1. IoT Security. Security technologies will be required to protect IoT devices and platforms from both information attacks and physical tampering, to encrypt their communications, and to address new challenges such as impersonating "things" or denial-of-sleep attacks that drain batteries. IoT security will be complicated by the fact that many "things" use simple processors and operating systems that may not support sophisticated security approaches.
2. IoT Analytics. IoT business models will exploit the information collected by "things" in many ways, which will demand new analytic tools and algorithms. As data volumes increase over the next five years, the needs of the IoT may diverge further from traditional analytics.
3. IoT Device (Thing) Management. Long-lived nontrivial "things" will require management and monitoring, including device monitoring, firmware and software updates, diagnostics, crash analysis and reporting, physical management, and security management. Tools must be capable of managing and monitoring thousands and perhaps even millions of devices.
4. Low-Power, Short-Range IoT Networks. Low-power, short-range networks will dominate wireless IoT connectivity through 2025, far outnumbering connections using wide-area IoT networks. However, commercial and technical trade-offs mean that many solutions will coexist, with no single dominant winner.
5. Low-Power, Wide-Area Networks. Traditional cellular networks don't deliver a good combination of technical features and operational cost for those IoT applications that need wide-area coverage combined with relatively low bandwidth, good battery life, low hardware and operating cost, and high connection density. Emerging standards such as narrowband IoT will likely dominate this space.
6. IoT Processors. The processors and architectures used by IoT devices define many of their capabilities, such as whether they are capable of strong security and encryption, power consumption, whether they are sophisticated enough to support an operating system, updatable firmware, and embedded device management agents. Understanding the implications of processor choices will demand deep technical skills.

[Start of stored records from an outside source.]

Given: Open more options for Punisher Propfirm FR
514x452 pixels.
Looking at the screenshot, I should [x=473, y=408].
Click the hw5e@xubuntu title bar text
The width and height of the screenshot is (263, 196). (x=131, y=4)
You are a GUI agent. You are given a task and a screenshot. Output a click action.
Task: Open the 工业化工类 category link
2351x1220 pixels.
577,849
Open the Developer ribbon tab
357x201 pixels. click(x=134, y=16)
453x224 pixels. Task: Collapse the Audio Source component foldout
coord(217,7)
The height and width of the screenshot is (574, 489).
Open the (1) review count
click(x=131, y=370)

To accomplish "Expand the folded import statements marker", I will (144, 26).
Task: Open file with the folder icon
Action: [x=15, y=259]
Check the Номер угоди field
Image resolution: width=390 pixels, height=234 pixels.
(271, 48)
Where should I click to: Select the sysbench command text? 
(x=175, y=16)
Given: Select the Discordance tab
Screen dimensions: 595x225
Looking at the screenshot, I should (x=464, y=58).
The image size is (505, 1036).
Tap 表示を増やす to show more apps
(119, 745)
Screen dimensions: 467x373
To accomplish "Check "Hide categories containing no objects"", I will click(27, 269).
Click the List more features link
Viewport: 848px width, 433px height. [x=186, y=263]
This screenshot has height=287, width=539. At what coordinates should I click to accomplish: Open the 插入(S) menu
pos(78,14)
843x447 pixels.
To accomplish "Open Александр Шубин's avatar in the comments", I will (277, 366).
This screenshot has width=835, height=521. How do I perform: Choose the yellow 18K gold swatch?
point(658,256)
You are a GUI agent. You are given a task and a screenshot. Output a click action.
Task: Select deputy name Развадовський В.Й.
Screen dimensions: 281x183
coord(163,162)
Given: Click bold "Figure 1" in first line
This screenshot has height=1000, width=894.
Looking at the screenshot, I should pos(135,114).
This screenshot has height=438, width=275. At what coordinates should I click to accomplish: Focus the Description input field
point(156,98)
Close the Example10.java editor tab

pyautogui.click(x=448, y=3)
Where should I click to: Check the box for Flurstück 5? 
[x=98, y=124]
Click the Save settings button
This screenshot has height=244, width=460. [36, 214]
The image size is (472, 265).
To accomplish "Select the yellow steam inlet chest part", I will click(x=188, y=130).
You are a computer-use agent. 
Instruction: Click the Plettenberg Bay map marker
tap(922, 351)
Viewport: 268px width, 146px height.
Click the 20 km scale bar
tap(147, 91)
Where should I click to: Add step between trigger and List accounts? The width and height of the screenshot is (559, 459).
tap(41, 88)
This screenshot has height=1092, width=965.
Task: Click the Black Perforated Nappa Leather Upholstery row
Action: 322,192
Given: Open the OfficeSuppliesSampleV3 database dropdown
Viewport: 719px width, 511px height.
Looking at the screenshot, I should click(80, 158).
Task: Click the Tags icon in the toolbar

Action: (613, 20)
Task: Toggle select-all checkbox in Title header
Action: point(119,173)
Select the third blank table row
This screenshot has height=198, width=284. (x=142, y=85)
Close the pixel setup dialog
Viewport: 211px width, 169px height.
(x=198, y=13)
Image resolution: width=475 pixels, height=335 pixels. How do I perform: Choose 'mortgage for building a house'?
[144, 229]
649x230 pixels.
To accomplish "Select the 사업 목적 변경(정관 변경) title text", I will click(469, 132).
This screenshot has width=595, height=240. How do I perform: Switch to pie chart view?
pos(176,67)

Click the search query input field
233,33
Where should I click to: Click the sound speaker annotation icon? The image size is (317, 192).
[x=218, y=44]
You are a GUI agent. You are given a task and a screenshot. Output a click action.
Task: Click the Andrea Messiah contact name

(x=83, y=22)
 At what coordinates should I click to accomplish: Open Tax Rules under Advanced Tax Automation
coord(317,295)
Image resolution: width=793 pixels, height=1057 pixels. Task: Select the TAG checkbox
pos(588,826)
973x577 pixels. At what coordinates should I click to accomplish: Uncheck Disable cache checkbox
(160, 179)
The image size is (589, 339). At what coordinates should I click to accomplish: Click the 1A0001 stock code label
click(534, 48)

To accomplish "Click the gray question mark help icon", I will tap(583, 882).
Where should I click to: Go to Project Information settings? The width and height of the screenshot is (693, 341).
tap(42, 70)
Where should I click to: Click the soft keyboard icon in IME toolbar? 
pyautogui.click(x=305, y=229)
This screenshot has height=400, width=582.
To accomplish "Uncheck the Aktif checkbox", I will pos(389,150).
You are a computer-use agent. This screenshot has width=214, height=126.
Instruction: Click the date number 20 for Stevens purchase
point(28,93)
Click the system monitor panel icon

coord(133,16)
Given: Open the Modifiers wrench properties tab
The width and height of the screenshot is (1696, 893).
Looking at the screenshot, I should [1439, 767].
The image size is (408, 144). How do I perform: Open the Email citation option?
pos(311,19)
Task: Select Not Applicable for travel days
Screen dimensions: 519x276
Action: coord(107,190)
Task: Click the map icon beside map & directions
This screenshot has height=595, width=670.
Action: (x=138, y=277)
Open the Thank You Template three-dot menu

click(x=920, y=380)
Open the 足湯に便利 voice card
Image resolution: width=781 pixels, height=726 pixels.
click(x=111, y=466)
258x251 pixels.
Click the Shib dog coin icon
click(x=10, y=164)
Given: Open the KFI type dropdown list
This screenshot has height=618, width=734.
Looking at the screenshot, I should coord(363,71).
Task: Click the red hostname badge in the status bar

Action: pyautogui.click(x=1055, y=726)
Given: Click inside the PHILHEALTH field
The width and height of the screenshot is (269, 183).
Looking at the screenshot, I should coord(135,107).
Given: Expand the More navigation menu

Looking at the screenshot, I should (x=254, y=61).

7. IoT Operating Systems. Traditional operating systems such as Windows and iOS were not designed for IoT applications. They consume too much power, need fast processors, and in some cases, lack features such as guaranteed real-time response. They also have too large a memory footprint for small devices and may not support the chips that IoT developers use. Consequently, a wide range of IoT-specific operating systems has been developed to suit many different hardware footprints and feature needs.
8. Event Stream Processing. Some IoT applications will generate extremely high data rates that must be analyzed in real time. Systems creating tens of thousands of events per second are common, and millions of events per second can occur in some situations. To address such requirements, distributed stream computing platforms have emerged that can process very high-rate data streams and perform tasks such as real-time analytics and pattern identification.
9. IoT Platforms. IoT platforms bundle many of the infrastructure components of an IoT system into a single product. The services provided by such platforms fall into three main categories:
- Low-level device control and operations such as communications, device monitoring and management, security, and firmware updates;
- IoT data acquisition, transformation and management;
- IoT application development, including event-driven logic, application programming, visualization, analytics and adapters to connect to enterprise systems.
10. IoT Standards and Ecosystems. Standards and their associated application programming interfaces (APIs) will be essential because IoT devices will need to interoperate and communicate, and many IoT business models will rely on sharing data between multiple devices and organizations. Many IoT ecosystems will emerge, and organizations creating products may have to develop variants to support multiple standards or ecosystems and be prepared to update products during their life span as the standards evolve and new standards and APIs emerge.